On 2025-Nov-13, Quan Zongliang wrote:

> A more specific example. Originally, it was impossible to obtain the
> definition of "testdb" by accessing pg_database:
> 
>   postgres=> SELECT * FROM pg_database WHERE datname='testdb';
>   ERROR:  permission denied for table pg_database

Hmm.  So I was thinking that running things in this mode (where catalog
access is restricted) has never been supported.  But you're right that
we would be opening a hole that we don't have today, because if the
admin closes down permissions on pg_database, then this new function
would be a way to obtain information that the user can't currently
obtain.

My further point was to be that you still need to obtain a list of
database names or OIDs in order to do anything of value.  But it turns
out that this is extremely easy and quick to do, with something like

SELECT i, pg_describe_object('pg_database'::regclass, i, 0)
FROM generate_series(1, 1_000_000) i
WHERE pg_describe_object('pg_database'::regclass, i, 0) IS NOT NULL;

... and with this function, the user could again obtain everything about
the database even when they can't read the catalog directly.

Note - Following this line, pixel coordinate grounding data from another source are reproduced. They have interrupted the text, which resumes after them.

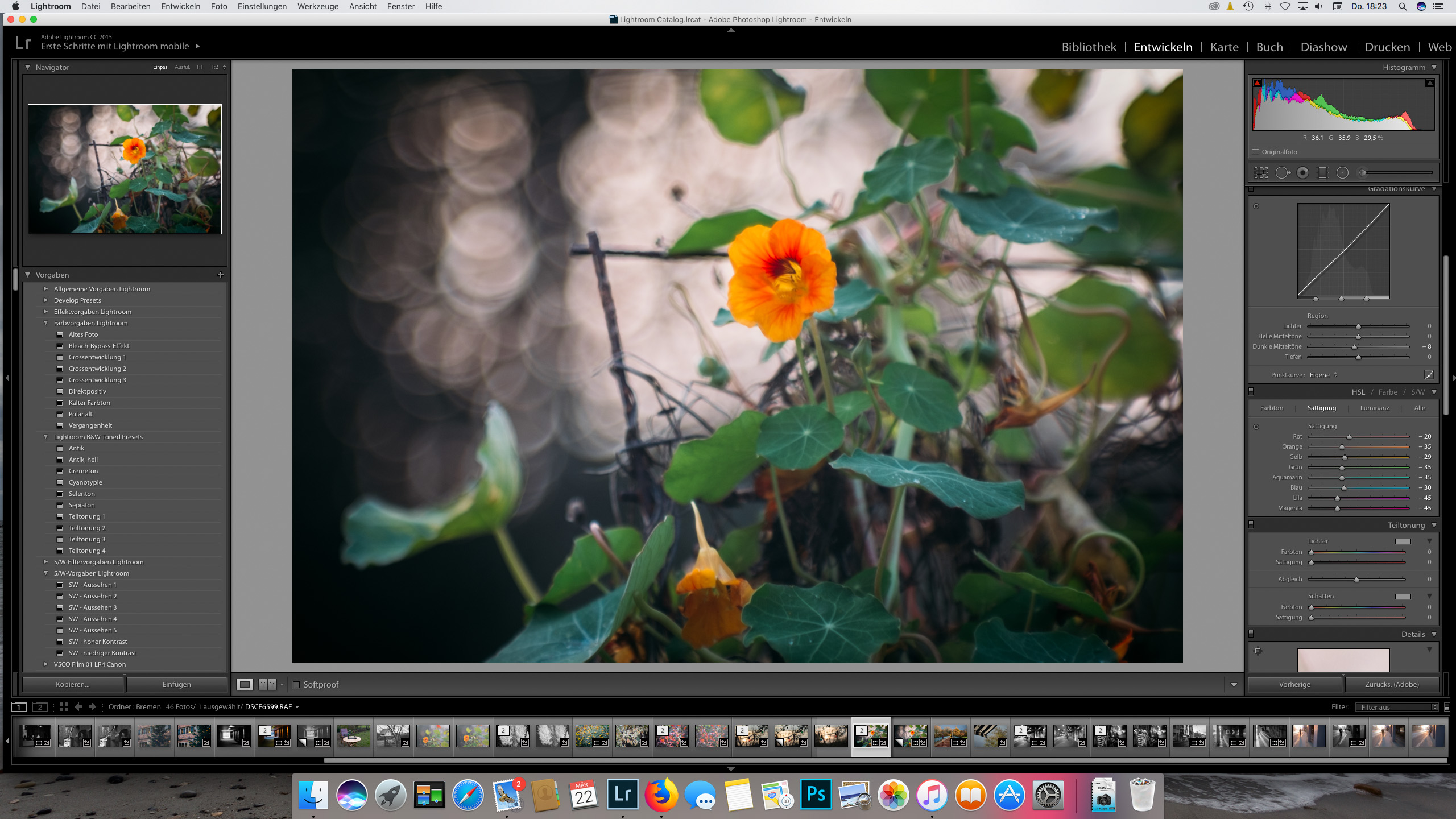
Task: Switch to the Bibliothek module
Action: pyautogui.click(x=1089, y=47)
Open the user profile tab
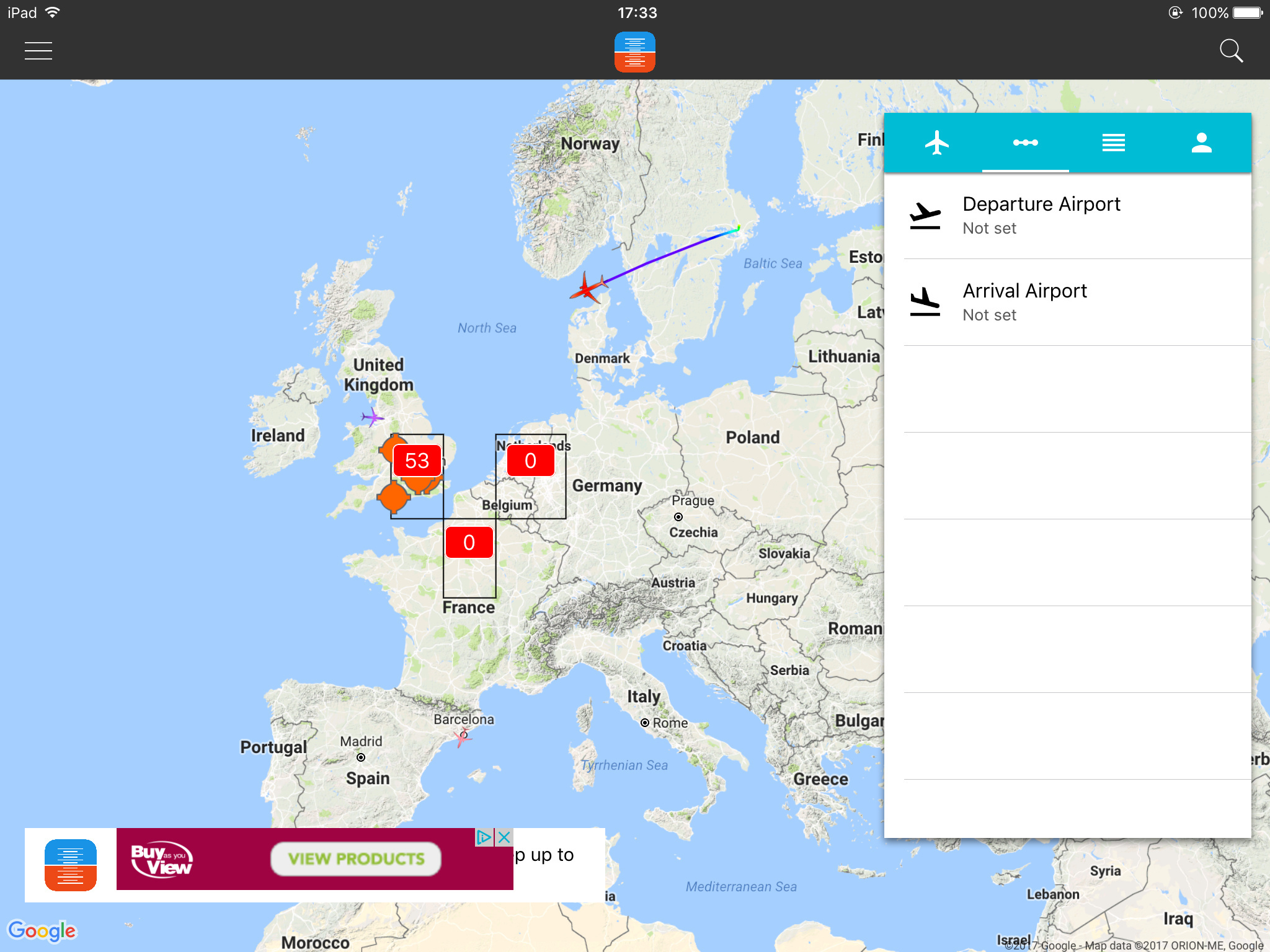 1201,143
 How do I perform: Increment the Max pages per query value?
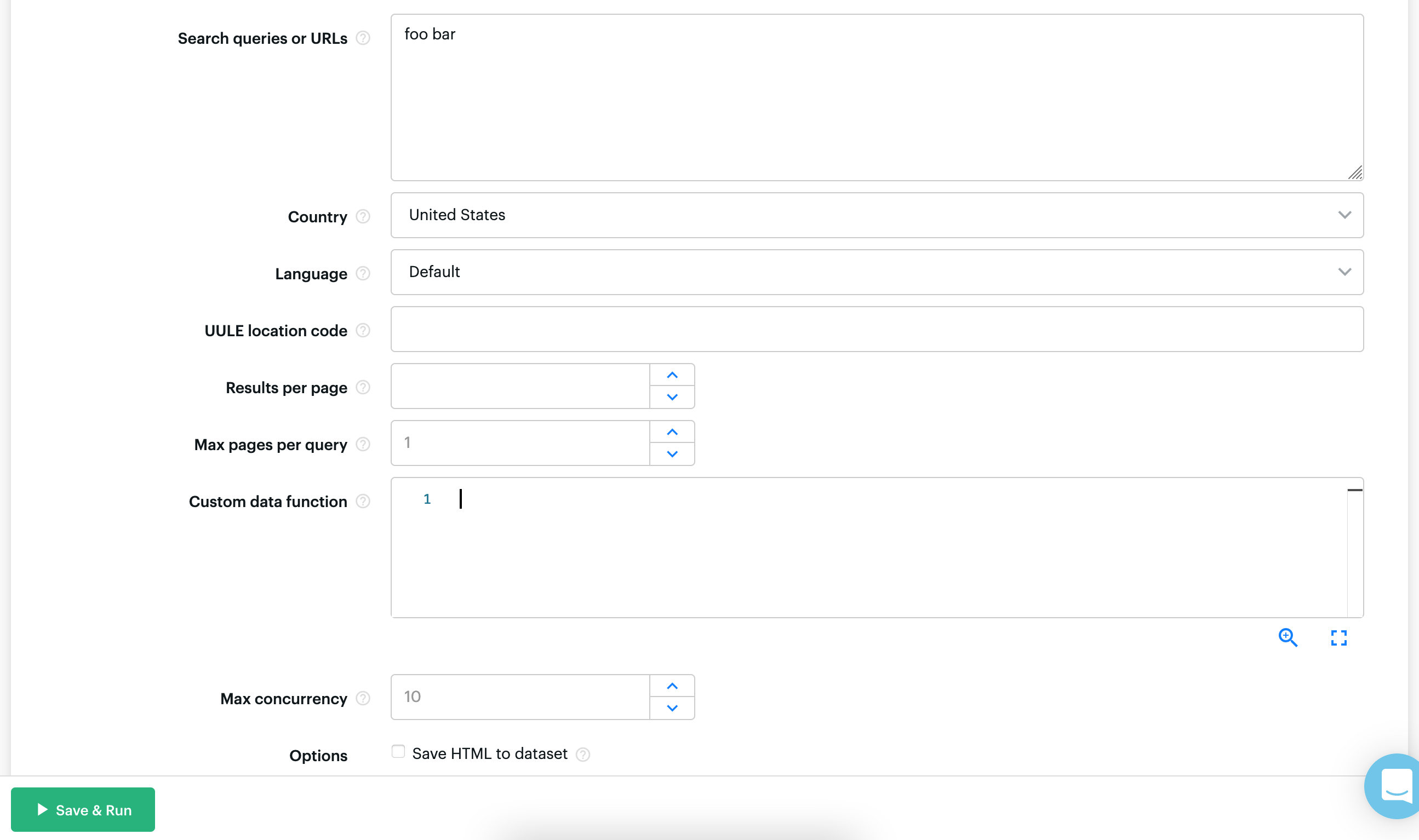pos(672,432)
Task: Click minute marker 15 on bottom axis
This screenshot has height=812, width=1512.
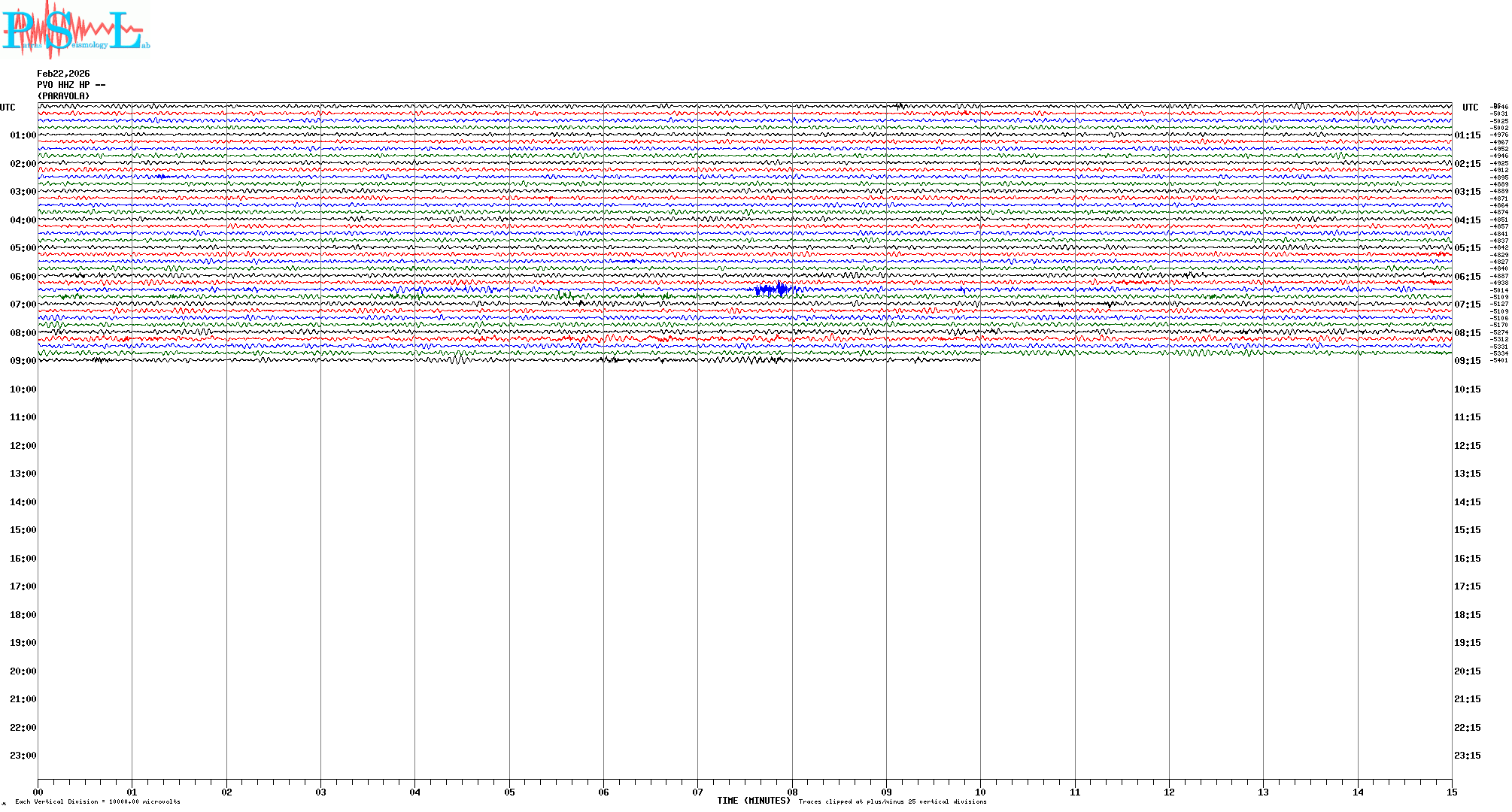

Maybe checking privs for the database being dumped is enough protection
against this -- the equivalent of has_database_privilege( ..., 'CONNECT') 
I suppose.

-- 
Álvaro Herrera         PostgreSQL Developer  —  https://www.EnterpriseDB.com/
"¿Qué importan los años?  Lo que realmente importa es comprobar que
a fin de cuentas la mejor edad de la vida es estar vivo"  (Mafalda)